Define the key API endpoints or interfaces. This clarifies what the system exposes and how clients interact with it.

Draw High-Level Architecture

Sketch the main components: clients, load balancers, application servers, databases, caches, message queues. Show how data flows through the system.

Deep Dive into Components

Pick 1-2 components to zoom into based on interviewer interest. Discuss database schema, caching strategy, or how a specific service works internally.

Discuss Trade-offs

Every design decision has trade-offs. Discuss consistency vs availability, SQL vs NoSQL, synchronous vs asynchronous processing, and why you chose what you chose.

3Common Mistakes

1Jumping into the solution without clarifying requirements first.
2Over-engineering the design — adding components you can't justify.
3Ignoring non-functional requirements like scalability and fault tolerance.
4Not discussing trade-offs — every choice should have a 'why'.
5Staying too high-level and never diving deep into any component.
6Forgetting about data storage — how and where is data persisted?

4Tips

✓Always start with requirements — never jump into drawing boxes.
✓Drive the conversation. The interviewer wants to see you lead.
✓Use real numbers — 'We need to support 10M DAU' is better than 'a lot of users'.
✓Name specific technologies when discussing components (e.g., 'Redis for caching' not just 'a cache').
✓Draw clean diagrams — label everything, show data flow direction.
✓Time-box each section: ~5 min requirements, ~5 min high-level, ~15 min deep dive, ~5 min trade-offs.

Concepts You Should Know

Scalability & Load Balancing

How systems handle increasing load by scaling horizontally or vertically, and how load balancers distribute traffic.

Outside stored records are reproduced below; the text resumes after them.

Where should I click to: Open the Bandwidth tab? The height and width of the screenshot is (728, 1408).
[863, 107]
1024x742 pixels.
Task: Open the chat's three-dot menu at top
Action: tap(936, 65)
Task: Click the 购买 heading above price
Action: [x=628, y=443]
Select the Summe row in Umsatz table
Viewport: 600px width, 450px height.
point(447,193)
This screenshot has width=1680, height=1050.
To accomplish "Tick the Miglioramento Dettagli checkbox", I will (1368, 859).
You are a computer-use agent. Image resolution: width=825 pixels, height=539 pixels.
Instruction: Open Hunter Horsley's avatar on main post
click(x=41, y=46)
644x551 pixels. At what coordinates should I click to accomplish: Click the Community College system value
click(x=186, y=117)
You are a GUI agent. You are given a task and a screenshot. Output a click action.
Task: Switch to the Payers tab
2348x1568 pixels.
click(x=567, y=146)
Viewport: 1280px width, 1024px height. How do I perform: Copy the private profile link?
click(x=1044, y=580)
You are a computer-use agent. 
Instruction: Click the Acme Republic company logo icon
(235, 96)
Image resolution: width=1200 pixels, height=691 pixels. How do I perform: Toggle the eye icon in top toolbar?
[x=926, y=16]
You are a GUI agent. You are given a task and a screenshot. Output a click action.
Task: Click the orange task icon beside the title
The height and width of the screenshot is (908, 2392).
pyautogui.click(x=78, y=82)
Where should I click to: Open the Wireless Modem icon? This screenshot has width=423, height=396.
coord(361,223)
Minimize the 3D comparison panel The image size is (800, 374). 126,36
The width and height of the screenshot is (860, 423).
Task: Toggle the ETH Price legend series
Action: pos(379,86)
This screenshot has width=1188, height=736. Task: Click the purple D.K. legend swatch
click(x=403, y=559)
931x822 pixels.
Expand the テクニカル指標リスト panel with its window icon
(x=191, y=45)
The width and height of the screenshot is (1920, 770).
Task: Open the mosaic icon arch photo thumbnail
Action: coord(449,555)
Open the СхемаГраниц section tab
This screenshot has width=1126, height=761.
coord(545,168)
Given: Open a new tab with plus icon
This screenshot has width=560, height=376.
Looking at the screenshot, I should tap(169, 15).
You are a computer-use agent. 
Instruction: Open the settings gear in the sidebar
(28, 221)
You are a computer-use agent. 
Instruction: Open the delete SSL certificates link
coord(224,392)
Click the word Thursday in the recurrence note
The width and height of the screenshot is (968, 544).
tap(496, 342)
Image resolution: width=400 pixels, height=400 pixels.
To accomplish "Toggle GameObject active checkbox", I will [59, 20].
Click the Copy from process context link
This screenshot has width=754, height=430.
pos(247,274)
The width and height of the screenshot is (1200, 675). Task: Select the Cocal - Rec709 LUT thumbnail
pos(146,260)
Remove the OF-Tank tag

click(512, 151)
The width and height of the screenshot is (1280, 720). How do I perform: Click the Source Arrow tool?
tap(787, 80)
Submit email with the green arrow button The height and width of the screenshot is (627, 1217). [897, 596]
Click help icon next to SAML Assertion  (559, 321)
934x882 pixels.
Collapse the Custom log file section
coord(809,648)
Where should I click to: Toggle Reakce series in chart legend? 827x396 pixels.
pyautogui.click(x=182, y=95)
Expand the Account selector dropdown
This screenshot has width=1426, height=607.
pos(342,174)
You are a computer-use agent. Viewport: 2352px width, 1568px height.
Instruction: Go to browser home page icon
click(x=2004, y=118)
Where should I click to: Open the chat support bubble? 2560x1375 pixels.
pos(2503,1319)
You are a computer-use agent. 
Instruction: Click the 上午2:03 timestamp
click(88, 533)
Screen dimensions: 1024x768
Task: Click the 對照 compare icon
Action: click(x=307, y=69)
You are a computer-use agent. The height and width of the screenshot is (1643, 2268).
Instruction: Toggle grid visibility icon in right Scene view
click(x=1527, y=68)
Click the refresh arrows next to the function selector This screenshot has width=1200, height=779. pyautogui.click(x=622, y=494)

•What is horizontal vs vertical scaling?
•How do load balancers work? (Round-robin, least connections, IP hash)
•What is auto-scaling and when do you use it?
•How do you handle stateful services behind a load balancer?

Caching

Storing frequently accessed data in fast storage to reduce latency and database load.

•What is a cache? When do you use it?
•What caching strategies exist? (write-through, write-back, write-around)
•Where can caching be applied? (client, CDN, server, database)
•What are cache invalidation strategies?
•What are the trade-offs?

Database Design (SQL vs NoSQL, Sharding, Replication)

Choosing the right database, designing schemas, and scaling data storage.

•When do you use SQL vs NoSQL?
•What is database sharding and what are its trade-offs?
•What is replication? (leader-follower, multi-leader)
•How do you handle schema migrations at scale?

Consistent Hashing

A technique for distributing data across nodes that minimizes redistribution when nodes are added or removed.

•How does consistent hashing work?
•Why is it better than simple modulo hashing?
•What are virtual nodes and why are they useful?
•Where is consistent hashing used? (distributed caches, databases)

CAP Theorem

A distributed system can only guarantee two of three: Consistency, Availability, and Partition Tolerance.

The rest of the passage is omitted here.